Just over a month ago I posted about all the assorted stuff Twitter had been up to. At that time they had recently unveiled an ad platform, bought a company that made a Twitter iPhone client, launched @anywhere for embedding Twitter on other pages, redesigned their own homepage, and announced that the Library of Congress would be storing the whole backlog of Tweets.
They’d also started to sketch the outlines of a new and exciting feature called annotations that would allow developers to attach arbitrary metadata to Tweets. It’s sort of like the addition of location data.
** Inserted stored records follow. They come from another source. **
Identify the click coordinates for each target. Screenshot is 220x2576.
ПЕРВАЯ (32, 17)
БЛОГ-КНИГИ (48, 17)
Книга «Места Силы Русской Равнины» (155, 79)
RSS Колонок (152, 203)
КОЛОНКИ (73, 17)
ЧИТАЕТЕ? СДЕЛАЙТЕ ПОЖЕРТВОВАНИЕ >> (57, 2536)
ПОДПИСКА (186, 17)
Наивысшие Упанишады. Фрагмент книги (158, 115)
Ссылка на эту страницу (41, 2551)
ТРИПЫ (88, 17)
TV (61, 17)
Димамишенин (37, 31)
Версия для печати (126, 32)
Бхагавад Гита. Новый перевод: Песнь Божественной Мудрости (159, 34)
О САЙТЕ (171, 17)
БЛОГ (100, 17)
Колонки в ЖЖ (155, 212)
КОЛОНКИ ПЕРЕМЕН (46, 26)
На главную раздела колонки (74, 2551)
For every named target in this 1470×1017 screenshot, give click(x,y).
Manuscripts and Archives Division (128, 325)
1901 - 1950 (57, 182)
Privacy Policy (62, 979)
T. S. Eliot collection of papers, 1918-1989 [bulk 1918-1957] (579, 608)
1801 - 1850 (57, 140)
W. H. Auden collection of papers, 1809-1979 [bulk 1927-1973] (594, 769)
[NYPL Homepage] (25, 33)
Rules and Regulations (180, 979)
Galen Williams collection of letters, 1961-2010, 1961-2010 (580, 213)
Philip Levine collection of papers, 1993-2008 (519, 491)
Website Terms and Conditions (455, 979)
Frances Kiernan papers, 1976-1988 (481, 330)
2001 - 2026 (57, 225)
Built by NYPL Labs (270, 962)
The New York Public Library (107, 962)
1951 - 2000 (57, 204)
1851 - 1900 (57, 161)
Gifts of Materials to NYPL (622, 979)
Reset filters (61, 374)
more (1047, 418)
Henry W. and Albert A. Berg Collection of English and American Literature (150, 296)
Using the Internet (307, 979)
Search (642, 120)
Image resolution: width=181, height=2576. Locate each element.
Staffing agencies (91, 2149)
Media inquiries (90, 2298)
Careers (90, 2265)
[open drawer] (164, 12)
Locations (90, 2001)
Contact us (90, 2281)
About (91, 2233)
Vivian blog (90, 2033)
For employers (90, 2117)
Latitude and longitude can be associated with any Tweet as metadata—it’s part of the payload but doesn’t use up any of the precious 140 characters and it’s only visible through a client application that pulls it out and displays it.
In fact, there’s all sorts of metadata already included in each Tweet, much more than the actual 140 characters of primary “data”:
There’s information about the author (account identifier, avatar image, if it’s a verified account, etc.) whether it’s a reply to something, whether it’s a retweet, when it was posted, where it was posted from…those little snippets are already given a whole lot of context.
That diagram is labeled April 18th, and it’s already quite out of date. Last week it was announced on the Twitter API Google Group that Tweets would start including metadata about embedded mentions, hashtags, and URLs so that developers wouldn’t have to parse the text of a tweet to find them. Without looking at the text of Tweet a computer can pull links or references as well as know the who, where, when, and just about everything else involved.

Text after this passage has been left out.